Good points about their changing financial status becoming a source of stress later on. (I wonder if even things like sleeping in Jack's fancy dome tent bothered Ennis, at some level?)
This makes me wonder how successful they would have been financially, etc. if they had set up a cow and calf operation (presumably on Jack's parents' ranch). Would living with Jack have helped pull Ennis out of poverty a little bit? Without the Newsome money, how successful would Jack be as a self-sufficient ranch cowboy (well, self-sufficient with Ennis)?
I think it would depend on whether Jack's father was really willing to let Jack and Ennis set up a cabin on his property and eventually inherit the place... though even then, it might have been hard to keep the ranch going.
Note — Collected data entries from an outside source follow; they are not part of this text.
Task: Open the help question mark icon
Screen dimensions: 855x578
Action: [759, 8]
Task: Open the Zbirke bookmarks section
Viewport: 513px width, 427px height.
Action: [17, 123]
Otherwise, Jack and Ennis would have needed to buy some property (and take out a mortgage), buy livestock, buy feed... Somehow I don't think that LD Newsome really would have paid Jack to leave Lureen. Jack's a sweetheart, but I don't think he was being realistic there. (And what were interest rates like in the late 60's/early 70's? By the late 70's they were incredibly high. That would have been a rough time to be trying to start a new business like a ranch.)
They would have had a lot going against them, even if Wyoming had somehow magically transformed itself into a gay-rights paradise. High school dropouts didn't have many prospects in the 70's, and it's only gotten worse since then. And ranches and farms have been folding and being sold for development, or consolidating into industrial farming businesses. (I currently live in an area where ranches are disappearing, and I grew up in a different rural area. Imagine a community that welcomes Wal-Mart because they consider it a source of good jobs. Yes, they are that desperate. And, ugh, I would hate to imagine Jack and Ennis as 60-something Wal-Mart greeters, though if they got to go home to each other at night maybe it would be worth it.)